Thirty-five per cent of the world’s food supply comes from small farms of under two hectares. This means that when their ability to produce food is at risk, so too is the global food system.  

And yet, small-scale farmers receive just 0.8 per cent of global climate finance each year – a meagre US$5.53 billion – to adapt to this new climate reality. 

But just how much would they need to be able to face today’s climate challenges?  

Why this figure matters now

As IFAD’s Lead Technical Specialist for Environment and Climate, I advocate for investing in small-scale farmers every day. In a context where development budgets are increasingly tight, it is also increasingly difficult to do so without solid figures.  

This challenge is compounded by the fact that many data and definitions are lacking or inconsistent, starting with a universal definition of small-scale farmers. This results in discrepancies in how their financial needs are assessed.  

We’ve been lacking rigorous figures for some time. In 2009, developed countries agreed that by 2020, they would mobilize the somewhat arbitrary figure of US$100 billion per year to support developing countries' climate action.  

This was followed in 2015 with a commitment under the Paris Agreement to set a new collective quantified goal (NCQG) on climate finance. This goal will provide clarity on the funding available for developing countries to implement their next National Climate Plans, which are due by February 2025. 

The NCQG is due to be adopted this year at COP29 in Azerbaijan. But just a few weeks out from the conference, negotiators have yet to agree on the basics needed to implement this goal, starting with the amount of money needed.

A small-scale farming community supported by IFAD in Uganda. © IFAD/Kasujja Asaph

How I calculated the $75 billion gap

In the absence of an estimate of the climate finance gap for small-scale farmers – and given the fast-approaching deadline for the Sustainable Development Goals – I have developed a ballpark figure, with some caveats. 

I relied on a simple methodology. As mentioned before, small-scale farmers produce 35 per cent of the world’s food. I use this as a basis for calculating their proportional climate finance need.  

This is imperfect: the share of food produced does not necessarily equal the share of finance needed, especially considering small-scale farms' production is affected disproportionately by underinvestment and climate change. 

Nevertheless, it gives a conservative basis for calculating the gap. Other bases could be the share of farms they make up, the share of agricultural workers employed on small farms, or the number of people relying on small farms for food and livelihoods. Each of these would all give a much higher estimate of the real need.

**EXERCISE TASKS**
(1) Answer these questions from the climate finance article, one line each:
(a) What share of global climate finance do small-scale farmers receive each year?
(b) By when are developing countries' next National Climate Plans due?
(c) In which country is COP29 being held?
(2) Carry the climate finance article forward from its final sentence, in the same voice.

**ENTRIES**
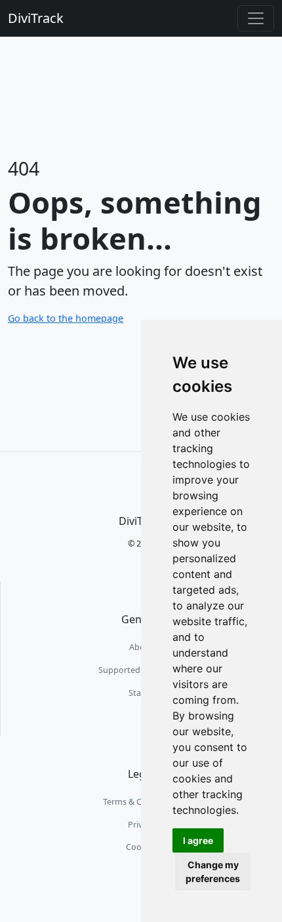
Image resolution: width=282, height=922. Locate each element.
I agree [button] (198, 840)
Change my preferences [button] (213, 871)
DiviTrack (36, 18)
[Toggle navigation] (255, 18)
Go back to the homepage (65, 318)
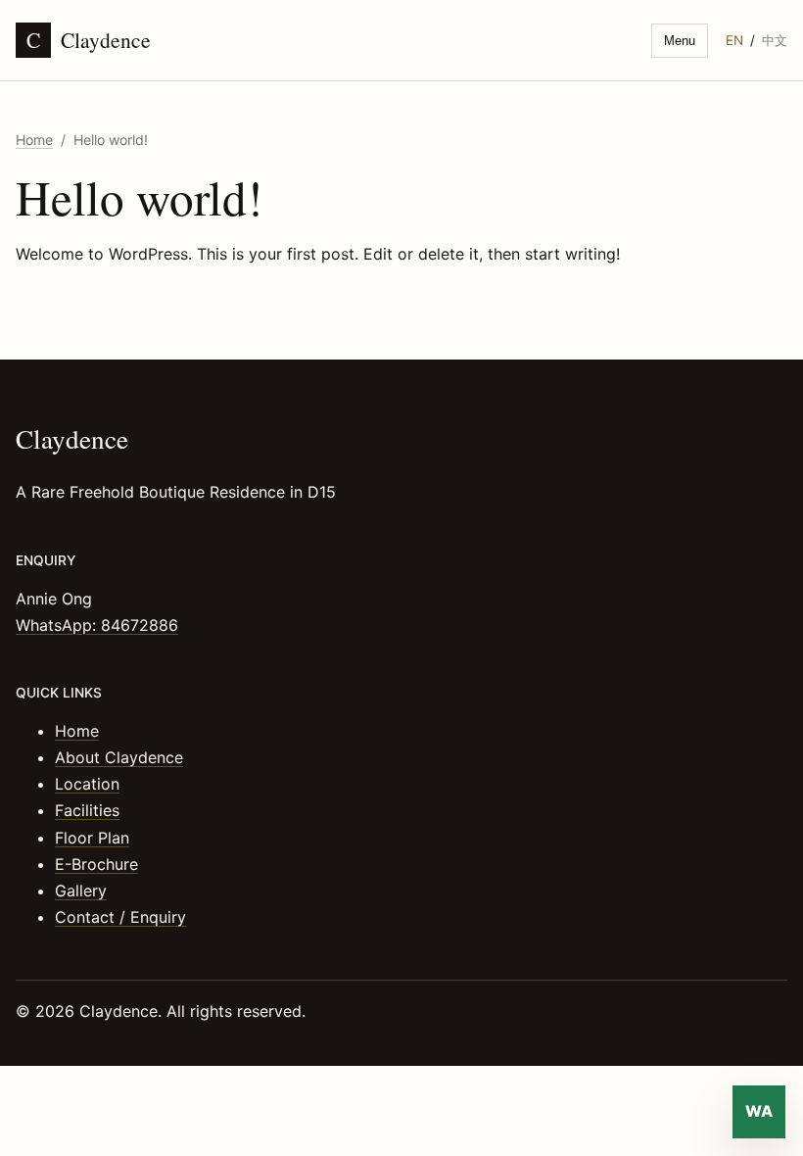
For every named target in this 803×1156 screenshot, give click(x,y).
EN (734, 40)
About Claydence (119, 757)
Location (87, 784)
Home (34, 139)
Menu (679, 40)
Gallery (81, 890)
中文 (774, 40)
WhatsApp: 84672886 (97, 625)
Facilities (87, 810)
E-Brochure (96, 864)
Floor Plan (92, 837)
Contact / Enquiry (120, 917)
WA (759, 1111)
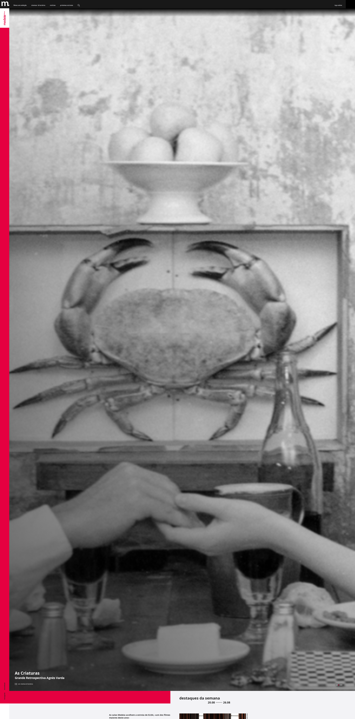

**OUTPUTS FOR THE TASKS**
(1)
(a) 0.8 per cent, or US$5.53 billion.
(b) February 2025.
(c) Azerbaijan.

(2)
In 2020, Climate Policy Initiative data indicated that climate finance needed to increase seven-fold, from US$28.5 billion to US$199.5 billion, in order to align with even the most conservative climate transition scenarios. Adjusting for long-term inflation of about 3 per cent, the total annual climate finance need for agrifood systems is US$224.5 billion 

This number assumes that adaptation and mitigation costs are the same for small-scale farmers as they are for other types of actors within agrifood systems. In truth, small-scale farmers face disproportionately higher costs due to limited access to finance and technologies, fragmented land holdings and higher vulnerability to climate change.  

Based on this, the financing gap between current levels and a conservative estimate of the required finance is an alarming US$75 billion annually.  

Given their crucial role in feeding the world, this seems like a small price to pay so they can better adapt and protect not only their livelihoods, but also global food security.

Tiago, a small-scale farmer who receives support from IFAD, prepares a shipment of lettuce in Brazil © IFAD/Ueslei Marcelino

The moral and financial imperative to step up

The world is not prepared for the escalating impacts of climate change, and nowhere is this more evident than in rural farming communities. The widening gap between the climate finance these communities need and what they receive threatens to exacerbate food insecurity, poverty and migration.   

Addressing this imbalance is not only a moral imperative but also a practical one. Investing in small-scale farmers is one of the most impactful ways to safeguard global food systems.  

The message is simple: to safeguard global food security, climate finance for small-scale farmers must urgently surge by nearly 14 times the current level. We must reach the critical target of at least US$75 billion. 

At IFAD, we recognize the urgency of this moment – and we already know that targeted investments in small-scale farmers can drive adaptation and build resilient agricultural systems. Our goal is to deliver climate finance at speed and scale, ensuring that the world's 500 million small-scale farms receive the resources they need to adapt to a changing climate secure a resilient global food supply for us all.